Piera Maggio, 50 anni, con la foto di Denise, sparita quando aveva quasi 4 anni

Piera Maggio, 50 anni, con la foto di Denise, sparita quando aveva quasi 4 anni

È una madre indomita, che non si arrende mai. Una che, nonostante siano passati 17 anni tra bugie, depistaggi, millanterie nazionali e internazionali, show televisivi farlocchi, spera ancora di riabbracciare sua figlia, ingoiata da un buco nero il 1 settembre 2004 in una Mazara del Vallo cosmopolita e mercantile. Lei, Piera Maggio, la mamma di Denise Pipitone, orgoglio gladiatorio, sa bene che "ciò che facciamo in vita, riecheggia nell’eternità". Perciò non getta la spugna, non abbassa la guardia e conta solo i giorni che la separano dal ritorno di Denise, dalla speranza di gettare le braccia al collo della sua bambina che oggi avrebbe 21 anni.

"Sono passati 17 anni dal suo sequestro e ancora attendiamo verità e giustizia", dice Piera che, con il marito Piero Pulizzi, mette in rete un video in cui palloncini blu e argento punteggiano il cielo azzurro, tracciando la rotta del ritorno a casa. "Sappi sempre, ovunque tu sia, che la tua vera famiglia ti ama e non ti ha mai dimenticata. Nel cuore e nella mente tu ci sei". Di recente, la procura di Marsala, dopo avere riaperto le indagini sul rapimento della bambina – quando sparì aveva poco meno di 4 anni –, ha chiesto al gip l’archiviazione del procedimento a carico di Anna Corona (madre di Jessica Pulizzi, la sorellastra di Denise processata e assolta nei tre gradi di giudizio per concorso nel sequestro), di Giuseppe Della Chiave e di due coniugi romani accusati di false dichiarazioni al pm. Piera non ci sta al colpo di spugna e si oppone alla richiesta di archiviazione: il gip di Marsala sarà chiamato a decidere il 23 novembre. Cuore della sua contrarietà è l’intercettazione in cui la Corona parla e dice: "A picciriddra morse" ("la bambina è morta", ndr), aggiungendo: "A Piera le si deve bruciare il cuore". Non è l’unica frase "incriminata" che spinge mamma Piera a non rassegnarsi. Il 25 maggio scorso i carabinieri colgono questa frase della Corona mentre parla con la figlia Alice. "Lo vuoi sapere cu fu tanno? Io cu Giuseppe" (Vuoi sapere chi è stato quella volta? Io e Giuseppe, ndr). Giuseppe è Giuseppe Della Chiave, nipote di Battista Della Chiave, il testimone sordomuto, oggi deceduto, che aveva rivelato di aver visto la piccola in un capannone di Mazara del Vallo in braccio al giovane intento a fare una telefonata.

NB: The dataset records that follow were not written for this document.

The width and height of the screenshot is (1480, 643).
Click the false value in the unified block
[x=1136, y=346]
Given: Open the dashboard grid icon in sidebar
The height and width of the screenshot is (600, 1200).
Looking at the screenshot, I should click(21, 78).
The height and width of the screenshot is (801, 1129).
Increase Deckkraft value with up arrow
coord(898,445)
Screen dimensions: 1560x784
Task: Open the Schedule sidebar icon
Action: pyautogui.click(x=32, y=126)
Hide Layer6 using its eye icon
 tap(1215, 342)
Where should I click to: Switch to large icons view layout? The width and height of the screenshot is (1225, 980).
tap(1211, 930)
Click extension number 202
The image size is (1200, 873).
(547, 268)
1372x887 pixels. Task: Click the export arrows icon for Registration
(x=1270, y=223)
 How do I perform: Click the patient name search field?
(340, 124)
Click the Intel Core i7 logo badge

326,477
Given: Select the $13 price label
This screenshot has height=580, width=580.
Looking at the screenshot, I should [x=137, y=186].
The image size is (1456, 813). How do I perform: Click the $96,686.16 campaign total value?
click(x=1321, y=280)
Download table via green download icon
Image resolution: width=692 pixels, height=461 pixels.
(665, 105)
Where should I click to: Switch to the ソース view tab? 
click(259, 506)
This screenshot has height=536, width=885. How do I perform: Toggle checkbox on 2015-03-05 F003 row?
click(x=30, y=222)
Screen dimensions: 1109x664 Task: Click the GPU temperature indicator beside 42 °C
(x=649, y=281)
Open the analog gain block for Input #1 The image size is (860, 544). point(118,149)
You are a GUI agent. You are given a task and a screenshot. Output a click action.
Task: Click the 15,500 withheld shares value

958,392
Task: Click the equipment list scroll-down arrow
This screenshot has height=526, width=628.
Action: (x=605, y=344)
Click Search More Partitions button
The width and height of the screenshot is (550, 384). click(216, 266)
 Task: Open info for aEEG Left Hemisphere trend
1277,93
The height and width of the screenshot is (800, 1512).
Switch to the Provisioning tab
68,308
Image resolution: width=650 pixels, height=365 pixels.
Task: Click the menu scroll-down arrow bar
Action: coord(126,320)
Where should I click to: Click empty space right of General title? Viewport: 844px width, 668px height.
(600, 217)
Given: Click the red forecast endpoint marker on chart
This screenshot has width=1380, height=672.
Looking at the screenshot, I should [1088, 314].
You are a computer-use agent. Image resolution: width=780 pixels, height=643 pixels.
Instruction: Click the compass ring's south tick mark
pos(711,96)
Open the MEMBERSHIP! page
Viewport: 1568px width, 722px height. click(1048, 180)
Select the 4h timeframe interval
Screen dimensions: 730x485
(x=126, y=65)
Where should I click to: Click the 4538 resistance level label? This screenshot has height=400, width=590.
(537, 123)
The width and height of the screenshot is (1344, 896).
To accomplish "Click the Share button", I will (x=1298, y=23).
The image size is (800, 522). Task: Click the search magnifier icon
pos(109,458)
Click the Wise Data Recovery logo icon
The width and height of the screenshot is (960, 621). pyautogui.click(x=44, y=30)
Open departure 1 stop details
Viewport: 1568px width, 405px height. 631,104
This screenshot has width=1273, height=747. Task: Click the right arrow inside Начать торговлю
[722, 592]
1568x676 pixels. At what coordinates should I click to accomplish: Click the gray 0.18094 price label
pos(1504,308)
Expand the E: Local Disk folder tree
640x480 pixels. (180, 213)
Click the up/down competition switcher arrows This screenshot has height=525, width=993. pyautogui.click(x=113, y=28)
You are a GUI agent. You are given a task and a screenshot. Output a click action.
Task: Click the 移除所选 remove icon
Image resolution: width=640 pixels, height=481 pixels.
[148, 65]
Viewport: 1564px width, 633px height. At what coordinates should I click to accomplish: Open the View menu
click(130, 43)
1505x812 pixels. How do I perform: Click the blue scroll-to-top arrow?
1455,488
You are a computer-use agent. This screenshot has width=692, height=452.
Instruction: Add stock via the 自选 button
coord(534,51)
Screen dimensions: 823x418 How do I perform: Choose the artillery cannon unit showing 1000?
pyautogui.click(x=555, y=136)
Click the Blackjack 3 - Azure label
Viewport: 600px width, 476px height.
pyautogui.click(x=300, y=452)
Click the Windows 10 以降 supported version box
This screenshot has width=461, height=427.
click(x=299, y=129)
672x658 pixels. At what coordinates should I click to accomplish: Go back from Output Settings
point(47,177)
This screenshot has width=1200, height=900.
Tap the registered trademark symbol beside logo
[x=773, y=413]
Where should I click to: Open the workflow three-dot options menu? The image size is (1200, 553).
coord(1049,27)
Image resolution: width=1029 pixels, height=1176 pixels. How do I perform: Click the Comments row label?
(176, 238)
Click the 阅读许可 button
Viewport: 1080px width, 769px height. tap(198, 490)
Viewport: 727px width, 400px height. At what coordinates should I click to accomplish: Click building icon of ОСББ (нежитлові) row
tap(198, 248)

Secondo il suo racconto, Denise, dopo essere stata rapita, sarebbe stata portata con un motorino verso un molo, avvolta in una coperta, prima di essere caricata su una barca. Alla fine, questa storia gira sempre intorno agli stessi nomi, piste più o meno simili, veleni di faide familiari, complicità e omertà. Per evitare che i fascicoli finiscano ora nello sgabuzzino del palazzo di giustizia, i sostenitori di Piera promuovono una iniziativa a Roma per domenica 14 novembre con lo slogan: "Denise va cercata, non archiviata". La vicenda della bambina australiana apre il cuore alla speranza, ma 17 anni sono tanti. "Diciassette anni di tribunali, di avvocati, di mancate verità – dice con amarezza Piera –. È dura portare addosso un peso così grande, ma non mi rassegno. Nel mio caso oltre al dolore c’è la rabbia per le cose non fatte, per quelle che non emergono, per le tante anomalie di questa storia. Non avrò mai pace senza giustizia e verità".